At 1am Friday, underwriters JPMorgan and Macquarie Capital were locked in spiky video discussions with Qantas executives and Luminis Partners’ Simon Mordant and Richard Marques about which fund managers would be granted which chunk of the new equity the airline was issuing.
Some 94 per cent was allocated to existing shareholders on a pro-rata basis, while the remainder introduced some new investors.
This was not an ordinary equity raising for many reasons.
It is the second-largest equity raising this year, after National Australia Bank, and in volatile markets, JPMorgan and Macquarie Capital agreed to underwrite the deal with no market soundings.

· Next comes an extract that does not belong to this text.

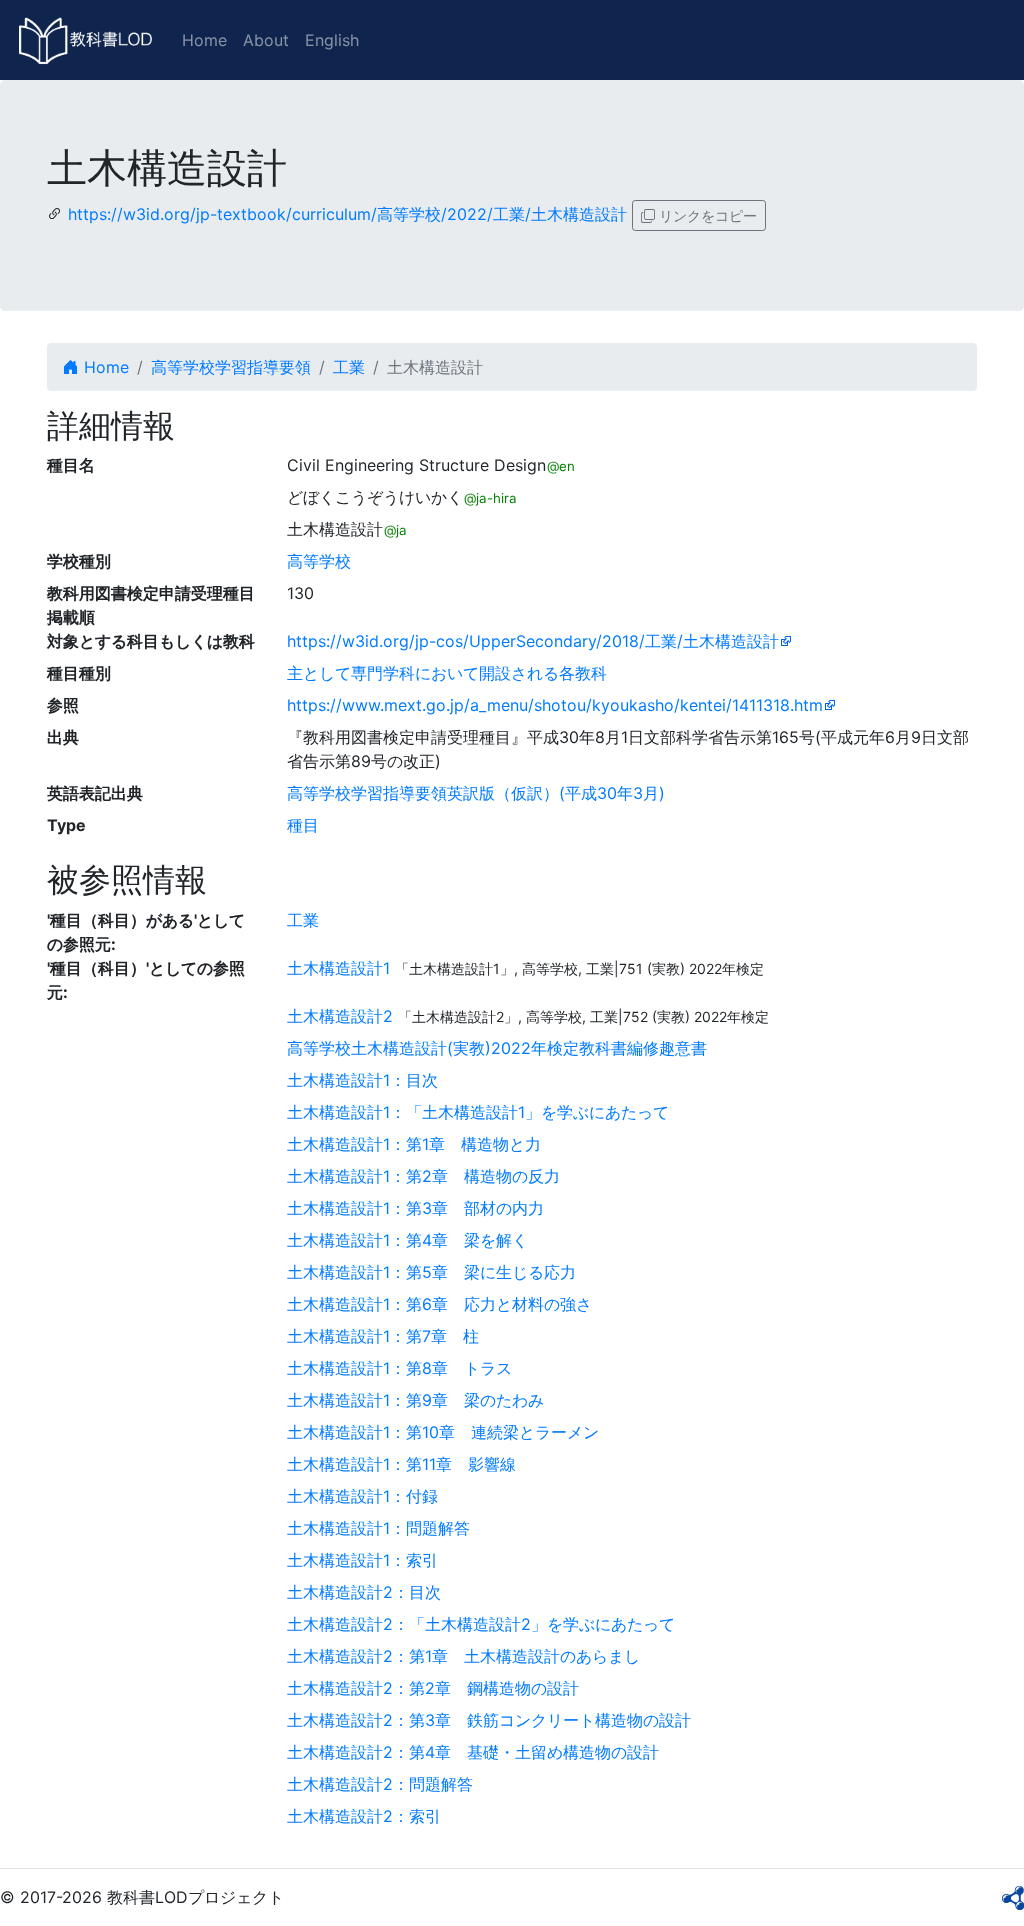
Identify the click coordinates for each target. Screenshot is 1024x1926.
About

Most of all, the capital raising was only one prong of a detailed, three year rethink of strategy that a group of key airline executives had been thrashing out since Easter about how the airline could best manage its own armageddon-scenario – no international flights, and very limited domestic activity.
The team on the capital raise included Mr Joyce, chief financial officer Vanessa Hudson, general counsel Andrew Finch (a former ECM partner at law firm Allens), group treasurer Greg Manning, corporate affairs officer Andrew McGinnes and investor relations head Fran Van Reyk.
Qantas had bought itself time to work out how best to handle evaporating revenue and a high-cost base with two swift debt deals in March and May, raising more than $1.5 billion.
As global airlines were bailed out one by one, and countries and states shut down more quickly than anticipated, it was clear the uncertain environment was gnawing at everyone.
At Qantas’ virtual weekly town hall meetings, which regularly attracted 3000 people, the most frequent question was “when will the job losses start?”
At weekly board updates, and the group’s increasingly frequent management meetings, that question was also high up the list. By June, it had become clear that the airline need to do more, though there were no covenant issues. An equity raise – something Qantas hadn’t done since 2009 – would make sense, particularly with a strengthening share price, and long-term adviser Luminis Partners was drafted in to review various financial scenarios and the best way to raise capital.
Within weeks, a capital raising was on – last Friday night, Macquarie and JPMorgan were approached after market close and asked to disclose they had no conflicts with Qantas, then sign a confidentiality agreement. On Saturday, they each received a dossier, including financial models and an investor presentation, and were asked to come back individually with their views on the market, discount for the capital raising and fees. Each firm was told Qantas had spoken to up to three firms.
By Wednesday, both JPMorgan, a lender, and Macquarie Capital had been appointed and agreed to underwrite the deal. One important factor giving comfort in taking that risk, sources said, was Joyce’s decision to extend his term as chief executive until at least 2023.
The original plan was to launch the deal in the coming week, but the Finacial Review’s Street Talk column broke news of the raising on Wednesday night.
It was a tough night in international markets airline stocks were off by as much as 8 per cent and there were fears that investors might be spooked watching images of the army being called into Melbourne, and the risk of another state closing borders. But there was no choice – the deal was launched Thursday.
But however successful the placement, it is only just the start. And unions are just one of the challenges.
Transport Workers’ Union Michael Kaine said the union, which represents more than 5000 Qantas employees, described the airline’s recovery plan as “unwelcome and unnecessary”. The union says it will press the airline to hold off on redundancies until the government makes an announcement about whether it will extend JobKeeper.